(Extracted data entries)
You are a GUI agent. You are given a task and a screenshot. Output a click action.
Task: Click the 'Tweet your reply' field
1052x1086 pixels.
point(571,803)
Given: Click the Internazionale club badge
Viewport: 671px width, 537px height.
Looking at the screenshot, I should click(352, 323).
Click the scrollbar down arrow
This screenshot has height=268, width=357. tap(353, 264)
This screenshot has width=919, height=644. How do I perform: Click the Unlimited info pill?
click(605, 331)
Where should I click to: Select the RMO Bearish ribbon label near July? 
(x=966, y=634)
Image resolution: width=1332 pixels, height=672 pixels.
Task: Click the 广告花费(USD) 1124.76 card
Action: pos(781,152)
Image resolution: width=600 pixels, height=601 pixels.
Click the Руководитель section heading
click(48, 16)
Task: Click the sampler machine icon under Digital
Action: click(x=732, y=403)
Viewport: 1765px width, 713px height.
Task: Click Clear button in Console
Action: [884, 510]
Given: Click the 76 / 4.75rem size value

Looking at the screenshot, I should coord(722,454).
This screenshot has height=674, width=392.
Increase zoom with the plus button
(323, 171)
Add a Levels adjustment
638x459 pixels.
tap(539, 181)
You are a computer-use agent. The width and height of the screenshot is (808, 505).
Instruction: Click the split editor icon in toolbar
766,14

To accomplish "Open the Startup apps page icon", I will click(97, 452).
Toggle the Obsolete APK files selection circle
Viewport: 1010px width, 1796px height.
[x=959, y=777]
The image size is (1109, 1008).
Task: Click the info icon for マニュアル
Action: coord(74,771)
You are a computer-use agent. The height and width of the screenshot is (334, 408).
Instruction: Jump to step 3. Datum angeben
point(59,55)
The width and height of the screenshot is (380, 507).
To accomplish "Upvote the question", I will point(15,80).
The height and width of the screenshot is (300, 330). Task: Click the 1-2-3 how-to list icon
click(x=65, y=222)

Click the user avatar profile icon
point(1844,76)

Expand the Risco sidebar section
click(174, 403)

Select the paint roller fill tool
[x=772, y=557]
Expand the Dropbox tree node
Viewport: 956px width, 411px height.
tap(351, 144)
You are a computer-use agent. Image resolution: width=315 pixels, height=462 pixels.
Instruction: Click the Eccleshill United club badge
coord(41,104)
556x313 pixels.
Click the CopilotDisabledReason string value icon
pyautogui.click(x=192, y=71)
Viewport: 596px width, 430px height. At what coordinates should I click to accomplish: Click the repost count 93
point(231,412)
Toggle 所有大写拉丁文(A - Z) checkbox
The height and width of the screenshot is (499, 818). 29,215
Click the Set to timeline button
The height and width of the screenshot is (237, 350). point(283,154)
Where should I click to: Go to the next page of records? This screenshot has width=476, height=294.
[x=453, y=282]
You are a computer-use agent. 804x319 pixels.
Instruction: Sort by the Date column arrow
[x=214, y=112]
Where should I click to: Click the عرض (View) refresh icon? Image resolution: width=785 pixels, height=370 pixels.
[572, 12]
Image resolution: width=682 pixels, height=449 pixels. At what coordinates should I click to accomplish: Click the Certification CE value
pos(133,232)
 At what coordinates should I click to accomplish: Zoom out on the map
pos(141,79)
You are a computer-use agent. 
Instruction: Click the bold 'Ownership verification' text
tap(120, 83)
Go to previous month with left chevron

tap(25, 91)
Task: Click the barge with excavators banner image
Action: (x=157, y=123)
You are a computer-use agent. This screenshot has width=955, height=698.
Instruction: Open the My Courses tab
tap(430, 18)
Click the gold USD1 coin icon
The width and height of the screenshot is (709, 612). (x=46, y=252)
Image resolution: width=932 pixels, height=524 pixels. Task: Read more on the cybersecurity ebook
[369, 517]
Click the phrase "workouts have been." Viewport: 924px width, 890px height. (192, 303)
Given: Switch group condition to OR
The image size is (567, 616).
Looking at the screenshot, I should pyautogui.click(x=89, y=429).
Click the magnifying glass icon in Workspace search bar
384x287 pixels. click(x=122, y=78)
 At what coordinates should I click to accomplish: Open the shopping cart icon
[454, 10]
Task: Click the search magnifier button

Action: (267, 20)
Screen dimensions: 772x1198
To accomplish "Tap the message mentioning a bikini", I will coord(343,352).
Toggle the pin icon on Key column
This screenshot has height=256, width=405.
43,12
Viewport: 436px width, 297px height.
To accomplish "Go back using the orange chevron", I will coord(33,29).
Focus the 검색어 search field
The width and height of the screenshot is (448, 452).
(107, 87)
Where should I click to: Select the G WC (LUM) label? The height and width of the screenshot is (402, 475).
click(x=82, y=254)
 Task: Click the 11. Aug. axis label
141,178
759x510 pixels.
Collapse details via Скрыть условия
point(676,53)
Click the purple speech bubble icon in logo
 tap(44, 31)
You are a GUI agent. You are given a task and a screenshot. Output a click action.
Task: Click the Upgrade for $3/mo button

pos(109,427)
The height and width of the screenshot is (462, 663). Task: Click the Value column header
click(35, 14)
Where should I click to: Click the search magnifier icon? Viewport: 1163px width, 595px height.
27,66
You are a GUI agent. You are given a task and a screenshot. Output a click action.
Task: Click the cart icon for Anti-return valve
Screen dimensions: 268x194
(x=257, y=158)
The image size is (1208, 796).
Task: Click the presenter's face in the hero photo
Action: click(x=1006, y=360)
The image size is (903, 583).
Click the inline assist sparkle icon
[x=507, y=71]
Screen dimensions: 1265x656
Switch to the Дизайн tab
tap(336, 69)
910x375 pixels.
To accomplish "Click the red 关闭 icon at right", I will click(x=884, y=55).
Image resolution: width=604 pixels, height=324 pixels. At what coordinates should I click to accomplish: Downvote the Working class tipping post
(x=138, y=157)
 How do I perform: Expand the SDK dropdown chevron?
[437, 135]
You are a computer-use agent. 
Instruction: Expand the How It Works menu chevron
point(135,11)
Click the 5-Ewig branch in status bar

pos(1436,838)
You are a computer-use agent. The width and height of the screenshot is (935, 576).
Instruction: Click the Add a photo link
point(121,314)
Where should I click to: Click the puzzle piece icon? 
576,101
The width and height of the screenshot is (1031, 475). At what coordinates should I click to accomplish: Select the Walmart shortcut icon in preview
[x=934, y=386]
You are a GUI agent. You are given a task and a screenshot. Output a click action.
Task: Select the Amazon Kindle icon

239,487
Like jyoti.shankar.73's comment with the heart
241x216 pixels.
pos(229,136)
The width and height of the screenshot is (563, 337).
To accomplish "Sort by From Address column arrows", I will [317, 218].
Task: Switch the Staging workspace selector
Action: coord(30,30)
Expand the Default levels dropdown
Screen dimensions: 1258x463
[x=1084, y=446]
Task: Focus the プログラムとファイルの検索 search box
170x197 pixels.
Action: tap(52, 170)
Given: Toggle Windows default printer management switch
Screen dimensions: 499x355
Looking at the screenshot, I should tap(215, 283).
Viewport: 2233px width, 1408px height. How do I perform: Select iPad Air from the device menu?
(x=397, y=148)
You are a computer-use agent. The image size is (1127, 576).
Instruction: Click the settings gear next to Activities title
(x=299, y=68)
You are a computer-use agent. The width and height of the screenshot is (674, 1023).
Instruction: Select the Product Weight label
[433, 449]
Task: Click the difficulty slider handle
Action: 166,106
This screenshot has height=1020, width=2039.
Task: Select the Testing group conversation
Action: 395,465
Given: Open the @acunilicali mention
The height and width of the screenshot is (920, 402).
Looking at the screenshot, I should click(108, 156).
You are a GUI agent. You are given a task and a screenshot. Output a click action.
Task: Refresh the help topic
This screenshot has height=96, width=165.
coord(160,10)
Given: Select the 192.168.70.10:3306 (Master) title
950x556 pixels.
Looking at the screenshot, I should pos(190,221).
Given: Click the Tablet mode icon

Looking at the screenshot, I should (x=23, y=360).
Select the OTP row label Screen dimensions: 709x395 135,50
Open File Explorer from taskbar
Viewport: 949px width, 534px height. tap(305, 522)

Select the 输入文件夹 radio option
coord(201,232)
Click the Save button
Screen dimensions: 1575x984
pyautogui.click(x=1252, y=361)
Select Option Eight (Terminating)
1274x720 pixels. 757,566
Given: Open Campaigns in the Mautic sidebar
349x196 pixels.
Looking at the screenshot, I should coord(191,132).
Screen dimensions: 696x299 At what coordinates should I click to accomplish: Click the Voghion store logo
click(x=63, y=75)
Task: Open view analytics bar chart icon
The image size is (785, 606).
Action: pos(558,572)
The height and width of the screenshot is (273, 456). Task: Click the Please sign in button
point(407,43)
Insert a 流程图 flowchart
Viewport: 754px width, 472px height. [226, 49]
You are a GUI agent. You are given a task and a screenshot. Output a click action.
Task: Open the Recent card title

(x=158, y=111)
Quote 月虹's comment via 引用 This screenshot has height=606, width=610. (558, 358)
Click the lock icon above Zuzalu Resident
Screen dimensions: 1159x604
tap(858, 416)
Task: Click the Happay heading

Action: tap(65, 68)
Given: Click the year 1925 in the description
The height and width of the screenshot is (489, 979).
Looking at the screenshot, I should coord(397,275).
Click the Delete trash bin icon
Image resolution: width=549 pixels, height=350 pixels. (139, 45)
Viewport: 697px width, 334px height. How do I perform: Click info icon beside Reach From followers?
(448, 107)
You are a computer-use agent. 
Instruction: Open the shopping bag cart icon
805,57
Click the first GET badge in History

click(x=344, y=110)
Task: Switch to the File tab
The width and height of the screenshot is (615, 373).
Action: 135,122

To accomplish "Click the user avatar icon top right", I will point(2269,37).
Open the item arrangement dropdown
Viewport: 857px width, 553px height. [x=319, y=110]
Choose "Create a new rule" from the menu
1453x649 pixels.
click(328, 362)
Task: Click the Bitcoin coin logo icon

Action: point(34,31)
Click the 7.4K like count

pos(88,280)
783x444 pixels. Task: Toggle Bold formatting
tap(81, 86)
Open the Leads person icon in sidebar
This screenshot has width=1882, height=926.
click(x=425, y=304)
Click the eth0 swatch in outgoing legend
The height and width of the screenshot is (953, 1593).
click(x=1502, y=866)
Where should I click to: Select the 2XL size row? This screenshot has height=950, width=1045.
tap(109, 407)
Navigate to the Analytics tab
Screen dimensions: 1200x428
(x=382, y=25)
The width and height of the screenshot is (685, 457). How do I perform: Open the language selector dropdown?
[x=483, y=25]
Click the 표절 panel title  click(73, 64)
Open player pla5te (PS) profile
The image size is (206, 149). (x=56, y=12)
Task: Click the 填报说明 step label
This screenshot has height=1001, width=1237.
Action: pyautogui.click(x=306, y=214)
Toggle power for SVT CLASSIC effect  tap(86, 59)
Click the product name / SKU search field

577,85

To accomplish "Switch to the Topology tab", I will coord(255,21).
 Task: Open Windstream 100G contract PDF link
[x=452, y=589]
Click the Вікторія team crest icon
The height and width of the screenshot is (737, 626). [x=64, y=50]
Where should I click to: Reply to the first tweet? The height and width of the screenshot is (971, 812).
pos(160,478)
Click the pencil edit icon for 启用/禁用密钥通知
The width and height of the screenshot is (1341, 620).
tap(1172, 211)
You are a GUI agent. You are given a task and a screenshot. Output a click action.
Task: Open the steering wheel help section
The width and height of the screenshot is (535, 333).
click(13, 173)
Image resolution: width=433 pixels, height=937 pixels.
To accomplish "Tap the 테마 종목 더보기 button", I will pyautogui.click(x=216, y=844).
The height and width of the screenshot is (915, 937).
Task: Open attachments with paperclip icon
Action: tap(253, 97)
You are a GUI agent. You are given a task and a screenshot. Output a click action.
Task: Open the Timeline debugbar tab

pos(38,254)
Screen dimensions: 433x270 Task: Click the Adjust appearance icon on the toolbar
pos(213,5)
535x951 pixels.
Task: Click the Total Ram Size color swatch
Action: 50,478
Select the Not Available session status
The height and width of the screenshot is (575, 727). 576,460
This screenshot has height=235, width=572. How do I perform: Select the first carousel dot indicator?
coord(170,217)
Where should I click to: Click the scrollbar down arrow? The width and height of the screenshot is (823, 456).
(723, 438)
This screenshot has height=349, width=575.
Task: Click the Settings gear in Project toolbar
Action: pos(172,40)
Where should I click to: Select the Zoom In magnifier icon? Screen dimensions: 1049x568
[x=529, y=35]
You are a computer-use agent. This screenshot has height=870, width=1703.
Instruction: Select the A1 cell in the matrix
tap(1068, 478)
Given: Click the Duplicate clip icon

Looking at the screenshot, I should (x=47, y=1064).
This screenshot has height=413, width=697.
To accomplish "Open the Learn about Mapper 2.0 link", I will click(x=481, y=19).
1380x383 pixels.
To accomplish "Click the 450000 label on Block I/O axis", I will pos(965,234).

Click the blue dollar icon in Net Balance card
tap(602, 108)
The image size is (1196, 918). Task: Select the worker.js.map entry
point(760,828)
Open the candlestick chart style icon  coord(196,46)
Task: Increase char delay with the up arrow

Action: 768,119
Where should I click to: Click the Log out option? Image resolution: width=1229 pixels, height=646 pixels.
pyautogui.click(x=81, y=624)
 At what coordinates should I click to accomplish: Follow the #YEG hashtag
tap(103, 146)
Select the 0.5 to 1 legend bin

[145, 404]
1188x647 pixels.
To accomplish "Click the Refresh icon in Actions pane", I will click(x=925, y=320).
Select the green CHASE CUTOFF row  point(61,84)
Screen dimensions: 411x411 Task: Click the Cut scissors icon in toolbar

> JOB: Reproduce verbatim the lines of the items above, beginning with the line that contains "Click the phrase" and continuing through the line that contains "384x287 pixels. click(x=122, y=78)".

> OUTPUT OF THE EXERCISE:
Click the phrase "workouts have been." Viewport: 924px width, 890px height. (192, 303)
Given: Switch group condition to OR
The image size is (567, 616).
Looking at the screenshot, I should pyautogui.click(x=89, y=429).
Click the magnifying glass icon in Workspace search bar
384x287 pixels. click(x=122, y=78)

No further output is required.